Dopamine and gamma band synchrony in schizophrenia – insights from computational and empirical studies

Dopamine modulates cortical circuit activity in part through its actions on GABAergic interneurons, including increasing the excitability of fast‐spiking interneurons. Though such effects have been demonstrated in single cells, there are no studies that examine how such mechanisms may lead to the effects of dopamine at a neural network level. With this motivation, we investigated the effects of dopamine on synchronization in a simulated neural network composed of excitatory and fast‐spiking inhibitory Wang–Buzsaki neurons. The effects of dopamine were implemented through varying leak K+ conductance of the fast‐spiking interneurons and the network synchronization within the gamma band (∼40 Hz) was analyzed. Parametrically varying the leak K+ conductance revealed an inverted‐U shaped relationship, with low gamma band power at both low and high conductance levels and optimal synchronization at intermediate conductance levels. We also examined the effects of modulating excitability of the inhibitory neurons more generically using an idealized model with theta neurons, with similar findings. Moreover, such a relationship holds when the external input is both tonic and periodic.

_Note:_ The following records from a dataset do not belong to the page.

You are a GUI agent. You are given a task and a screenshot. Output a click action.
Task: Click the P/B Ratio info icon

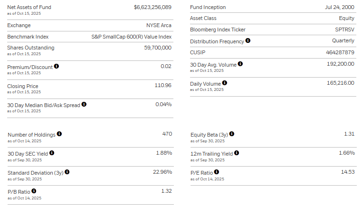tap(33, 191)
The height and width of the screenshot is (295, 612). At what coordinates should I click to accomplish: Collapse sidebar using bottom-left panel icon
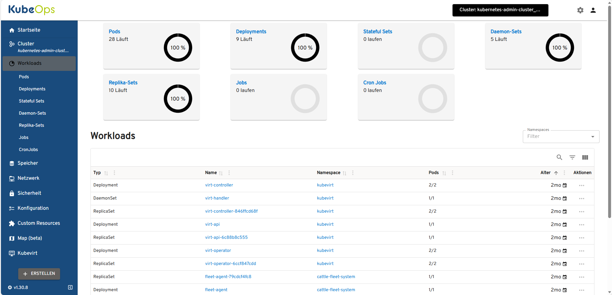point(70,287)
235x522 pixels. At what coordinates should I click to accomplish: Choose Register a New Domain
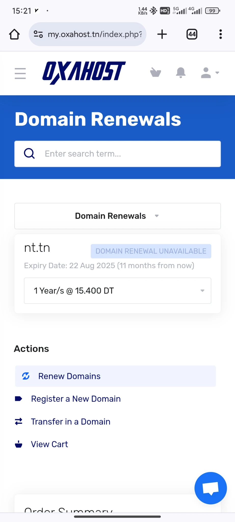(x=76, y=399)
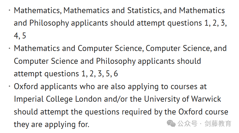This screenshot has height=133, width=239.
Task: Click the WeChat logo in the watermark
Action: [171, 123]
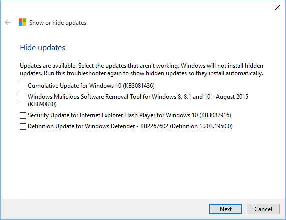Click 'August 2015' in the removal tool entry
The width and height of the screenshot is (286, 220).
[x=232, y=97]
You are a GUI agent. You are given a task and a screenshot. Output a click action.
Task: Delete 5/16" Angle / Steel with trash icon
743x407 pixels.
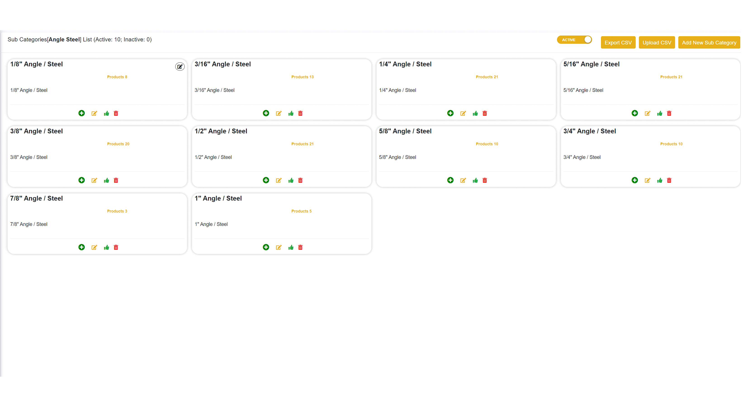[x=669, y=113]
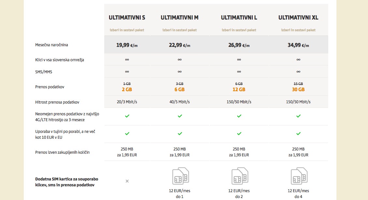
Task: Click the 26,99 €/m price
Action: pos(239,45)
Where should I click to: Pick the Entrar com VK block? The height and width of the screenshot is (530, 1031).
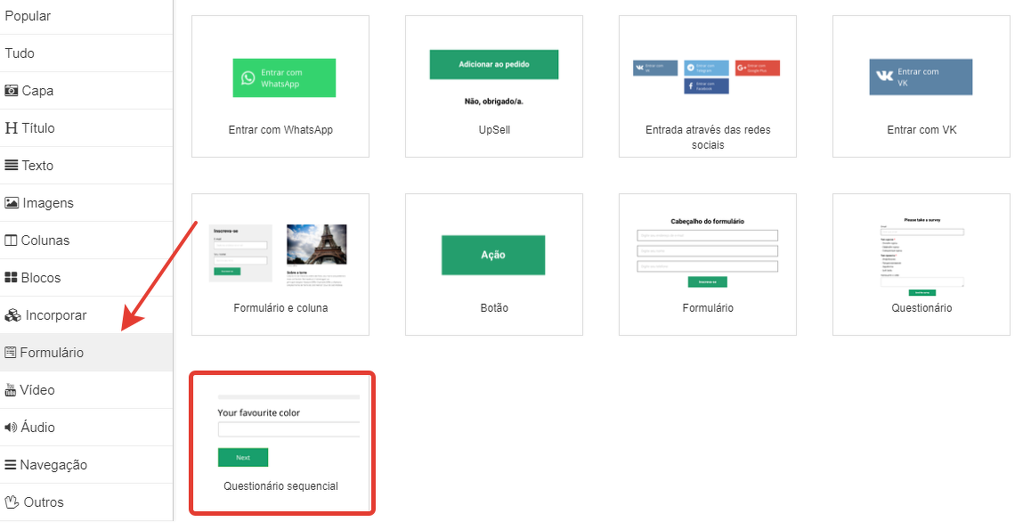[x=921, y=86]
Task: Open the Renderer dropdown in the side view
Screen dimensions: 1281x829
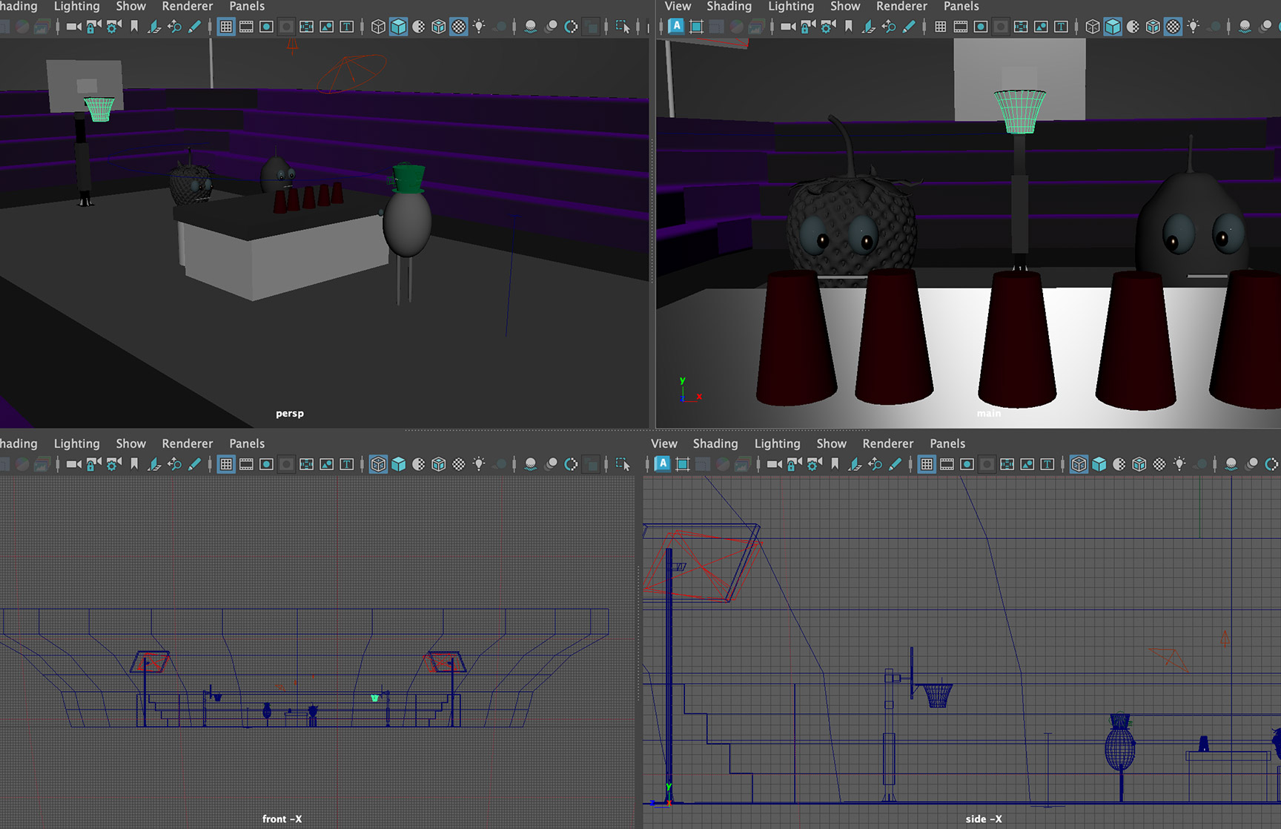Action: (x=887, y=443)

Our computational results mirror our empirical study of dopamine modulation in schizophrenia and healthy controls, which showed that amphetamine administration increased gamma power in patients but decreased it in controls. Together, our computational and empirical investigations indicate that dopamine can modulate cortical gamma band synchrony in an inverted‐U fashion and that the physiologic effects of dopamine on single fast‐spiking interneurons can give rise to such non‐monotonic effects at the network level.